Aradığınız Tarım Bakanı’na ulaşılamıyor!


Mersin’de bulunan çiftçilerin yaşadıkları sorunların çözümü için Ziraat Odası başkanlarıyla birlikte Tarım ve Orman Bakanı İbrahim Yumaklı’ya iletmek üzere bir yılda defalarca randevu talebinde bulunduğunu fakat maalesef bir kez olsun randevu alamadıklarından dert yanan İYİ Parti Mersin Milletvekili Burhanettin Kocamaz, “Bu bakanlara milletvekilleri ulaşamıyorsa üreticiler nasıl ulaşacak? Sayın Başkan, değerli milletvekilleri; serbest piyasa Mersin çiftçisine zarar ettirmekte, kazançlarını ellerinden almakta ve çiftçi her yıl biraz daha yoksulluğa sürüklenmektedir” dedi.

 

Tarih : 29 Kasım 2024 Cuma 14:32

Necdet TAŞ

İYİ Parti Mersin Milletvekili Burhanettin Kocamaz ve 20 milletvekili tarafından Mersin'de bulunan çiftçilerin yaşadıkları sorunların araştırılarak bu sorunlara yönelik çözüm önerileri geliştirilmesi amacıyla 7 Aralık 2023 tarihinde Türkiye Büyük Millet Meclisi Başkanlığına verilmiş olan Meclis araştırması önergesinin diğer önergelerin önüne alınarak görüşmelerin 28 Kasım 2024 Perşembe günkü birleşiminde yapılması önerildi. Ancak öneri AK Parti ve MHP’li Milletvekillerinin oylarıyla reddedildi.
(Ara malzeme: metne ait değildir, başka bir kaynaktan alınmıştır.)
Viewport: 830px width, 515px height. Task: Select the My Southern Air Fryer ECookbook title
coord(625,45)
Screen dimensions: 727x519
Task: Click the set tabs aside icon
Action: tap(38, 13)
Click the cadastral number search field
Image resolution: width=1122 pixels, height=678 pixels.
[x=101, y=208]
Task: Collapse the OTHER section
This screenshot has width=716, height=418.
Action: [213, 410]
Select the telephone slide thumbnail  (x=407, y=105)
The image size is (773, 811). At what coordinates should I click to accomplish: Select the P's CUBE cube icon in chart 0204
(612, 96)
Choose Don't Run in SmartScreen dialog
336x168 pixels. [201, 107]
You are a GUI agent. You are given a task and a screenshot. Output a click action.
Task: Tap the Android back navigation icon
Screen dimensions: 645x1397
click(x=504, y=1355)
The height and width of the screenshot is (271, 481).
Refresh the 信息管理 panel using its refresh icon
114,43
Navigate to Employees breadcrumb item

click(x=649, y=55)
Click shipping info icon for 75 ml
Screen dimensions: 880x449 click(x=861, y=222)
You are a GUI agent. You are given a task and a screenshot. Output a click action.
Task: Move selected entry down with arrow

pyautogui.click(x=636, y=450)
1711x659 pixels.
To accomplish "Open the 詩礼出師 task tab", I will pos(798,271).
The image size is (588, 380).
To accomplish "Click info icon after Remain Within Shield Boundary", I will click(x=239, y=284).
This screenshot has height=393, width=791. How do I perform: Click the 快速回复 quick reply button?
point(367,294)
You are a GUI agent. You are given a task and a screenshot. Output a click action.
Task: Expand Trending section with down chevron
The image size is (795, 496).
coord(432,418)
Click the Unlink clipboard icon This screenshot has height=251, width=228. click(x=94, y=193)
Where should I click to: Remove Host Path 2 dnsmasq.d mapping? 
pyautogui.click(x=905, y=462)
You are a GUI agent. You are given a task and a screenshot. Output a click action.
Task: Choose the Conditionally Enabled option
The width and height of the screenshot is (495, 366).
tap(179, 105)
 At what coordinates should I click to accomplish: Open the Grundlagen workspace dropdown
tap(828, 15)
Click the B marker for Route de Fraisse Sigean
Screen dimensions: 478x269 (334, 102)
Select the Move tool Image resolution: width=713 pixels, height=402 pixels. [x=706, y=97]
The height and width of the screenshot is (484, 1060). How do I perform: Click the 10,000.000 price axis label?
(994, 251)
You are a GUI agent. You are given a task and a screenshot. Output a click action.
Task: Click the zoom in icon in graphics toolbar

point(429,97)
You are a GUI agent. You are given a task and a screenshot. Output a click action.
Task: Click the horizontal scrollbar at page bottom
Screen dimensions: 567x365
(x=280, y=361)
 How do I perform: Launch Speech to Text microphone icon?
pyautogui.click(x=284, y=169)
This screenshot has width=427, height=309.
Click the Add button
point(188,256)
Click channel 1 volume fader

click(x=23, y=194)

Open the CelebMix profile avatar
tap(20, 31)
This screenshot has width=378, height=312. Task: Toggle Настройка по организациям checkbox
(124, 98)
“MERSİN ÜRETİMDE YALNIZ BIRAKILIYOR”

Önergeyle ilgili konuşan Kocamaz, “Mersin ihracatta Türkiye'nin en büyük 7'nci ili, vergi tahakkuku ve tahsilatında da 6'ncı ili konumundadır. Mersin, dış ticaretteki bu başarısını tamamen tarımsal alanda yaratmış olduğu katma değere borçludur. Bu kapsamda, Mersin, ekonomiye önemli katkılar sağlamanın yanı sıra, tarımsal ürün çeşitliliği ve çiftçisinin göstermiş olduğu büyük gayret ve fedakârlık bakımından da birçok ilimiz için örnek teşkil edecek bir konuma ulaşmıştır. Akdeniz havzasında yer alan Mersin, Türkiye sebze ve meyve üretimi içerisinde sahip olduğu yüzde 6,6'lık payla 3'üncü sırada, meyve üretiminde ise yüzde 13'lük payla 1'inci sırada yer almaktadır. Mersin, örtü altı tarım alanları ve üretim miktarlarıyla 2'nci büyük il konumunda, yaş meyve ve sebze ihracatıyla da Türkiye'deki toplam sebze meyve ihracatının dörtte 1'ini karşılamaktadır. Mersin; arazi yapısı, tarımsal çeşitlilik bakımından, özellikle de meyve sebze üretiminde ülke ekonomisine önemli katkı sağlamaktadır. Elverişli tarım yapısı, bitkisel üretimde sulu tarımın yaygınlığı, iklim koşulları ve gelişmiş altyapısıyla yüksek katma değerli ürünler yetiştirmektedir. Görüldüğü gibi Mersin çiftçisi, üzerine düşen görevi fazlasıyla ve özveriyle yapmakta, buna rağmen üretirken de ürettikten sonra da yalnız bırakılmaktadır. Burada üzerine düşen görevi yapmayan sadece iktidardır. İktidar ve uygulamış olduğu politikalar, yüksek girdilere karşı çiftçileri perişan ediyor, hayatından bezdiriyor” dedi.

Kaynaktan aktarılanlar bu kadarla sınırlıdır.